Я решил задачу у доски, получил первую свою пятерку по физике и полюбил этот предмет на всю жизнь.
Когда я учился в 7-м классе, нашу школу № 63 преобразовали в математическую, устроив там на каждом потоке один обычный и три математических класса. В математический класс нужно было сдать экзамен. Я безмерно счастлив, что сдал его, как впоследствии и бесчисленное количество других экзаменов. Большая концентрация умных детей сразу преобразила атмосферу школы. Не нужно было стесняться быть умным: ум, талант, яркость пользовались уважением и каждый из нас расцвел. Учителя были разные, и отличные, и хорошие, и так себе. Но дети, дети были лучше всех. Я до сих пор в контакте со многими из моих школьных друзей: некоторые из них стали первыми читателями этой книги.
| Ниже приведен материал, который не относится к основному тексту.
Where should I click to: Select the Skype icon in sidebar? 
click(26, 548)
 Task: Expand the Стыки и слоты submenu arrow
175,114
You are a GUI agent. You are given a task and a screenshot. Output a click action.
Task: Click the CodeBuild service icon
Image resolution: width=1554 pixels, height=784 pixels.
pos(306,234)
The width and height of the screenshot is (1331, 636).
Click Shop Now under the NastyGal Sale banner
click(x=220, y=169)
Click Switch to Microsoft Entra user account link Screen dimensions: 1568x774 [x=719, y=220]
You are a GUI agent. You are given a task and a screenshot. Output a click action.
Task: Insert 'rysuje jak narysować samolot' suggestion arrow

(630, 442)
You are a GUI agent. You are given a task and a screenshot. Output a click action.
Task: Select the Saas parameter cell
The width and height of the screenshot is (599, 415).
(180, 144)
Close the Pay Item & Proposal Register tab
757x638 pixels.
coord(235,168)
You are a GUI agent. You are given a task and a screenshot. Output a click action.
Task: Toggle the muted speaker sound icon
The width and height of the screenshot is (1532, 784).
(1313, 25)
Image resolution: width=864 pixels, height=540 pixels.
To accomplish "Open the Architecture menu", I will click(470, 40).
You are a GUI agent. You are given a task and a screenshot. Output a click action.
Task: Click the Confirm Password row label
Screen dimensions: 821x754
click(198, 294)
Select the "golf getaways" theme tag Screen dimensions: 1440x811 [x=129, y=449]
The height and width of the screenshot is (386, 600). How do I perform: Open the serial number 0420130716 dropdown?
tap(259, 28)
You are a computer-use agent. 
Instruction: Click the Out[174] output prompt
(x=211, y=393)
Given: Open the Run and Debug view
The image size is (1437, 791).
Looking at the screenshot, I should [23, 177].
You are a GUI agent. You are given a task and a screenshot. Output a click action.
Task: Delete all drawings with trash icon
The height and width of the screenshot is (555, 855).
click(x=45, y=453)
Смешные детские клички: Быня, Мика, Шеф, Лёня Фридман (такое преувеличенно формальное обращение воспринималось как кличка), Маньяк, Ш-2.87, Додик, Слон Серго… Чего мы только не делали в школе: и фильмы снимали (тогда это было нелегко, техника была не та), и стихи писали наперебой (мы называли их «саги», стишки эти были по преимуществу сатирического содержания), а я еще и рисовал комиксы. Умение рисовать здорово помогло мне в научной жизни: присутствие карикатур в моей книге по квантовой теории поля, изданной Cambridge University Press, сильно способствовало ее коммерческому успеху.
Одна из самых забавных историй школьного времени связана с превращением двух моих одноклассников в литературные персонажи наподобие героев итальянской комедии дель арте. В реальной жизни один из них, Лёня, несмотря на постоянно развязанные шнурки, день и ночь мечтал стать солидным человеком (мечта сбылась: побывав ректором института в Самаре, теперь он профессор в Мексике), другой — Чика, имевший, скажем так, репутацию мальчика весьма эксцентричного, представлял собой воплощенную несолидность. Поэтому в жизни Лёня, боясь за свою репутацию, Чику всячески избегал. А в поэмах моего закадычного друга Андрея Кириченко (Маньяка), которого Лёня недолюбливал, и Лёня и Чика превратились в двух великих друзей, занятых ни много ни мало преобразованием мира («проведу тебе трубу из Пекина да в Читу»), причем маленький Чика неизменно оказывался и мудрее и прозорливее и выручал незадачливого Лёню из разнообразных жизненных переплетов типа плена у Мао Цзе Дуна.
Вот как, с некоторым подобающим поэту оттенком меланхолии, Андрей описывал атмосферу нашей школы:
У нашей школы клен зеленый, А в школе — радость для тоски. Там Воскресенский, шеф ученый, Идет вокруг своей доски. Налево — формулы выводит, Направо — графики чертит, Там чудеса, там Зыскин бродит И Чика в уголке сидит. И там на Лёниных тетрадках Следы невиданных зверей, И Додик, на сан-слухи падкий, А также Цвелик-чародей.